Probably sometime in late 51 AD or early 52 AD Paul sent a letter of strongly worded reproof to the Corinthian congregation. No copies have survived, but from what Paul himself says about this communication in 1 Corinthians 5:9, it is easy to see why some might take exception to it. Indeed, it appears that a number of people in the congregation began to disown Paul's authority after reading that letter and then began to instigate factionalism in the community. Cliques grew based upon personal preferences about which leaders were better preachers, and who had a right to claim greater sway among them (see 1 Corinthians 2-4). Meanwhile, a delegation of three men (Stephanus, Fortunatus, and Achaicus), all highly respectful of Paul's apostolic authority, traveled from Corinth to Ephesus, bringing to Paul an oral report about the difficulties going on in the church. They also carried a written list of questions that members of the congregation were raising.

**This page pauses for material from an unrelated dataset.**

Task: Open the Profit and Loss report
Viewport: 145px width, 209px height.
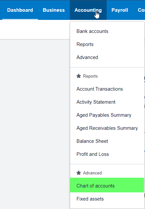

Paul quickly wrote a letter of response. Although it was actually his second letter to the Corinthian congregation, because the earlier communication has been lost, this one survives as 1 Corinthians in our New Testament. Paul quickly addresses the difficulties some have at his continued influence in the congregation. He chastises the members for dividing up into parties where each waves a banner acclaiming the worthiness of a different leader. These groupings were sinful and disruptive, according to Paul, for they denied the honor that ought to be given only to the true head of the church, Jesus Christ.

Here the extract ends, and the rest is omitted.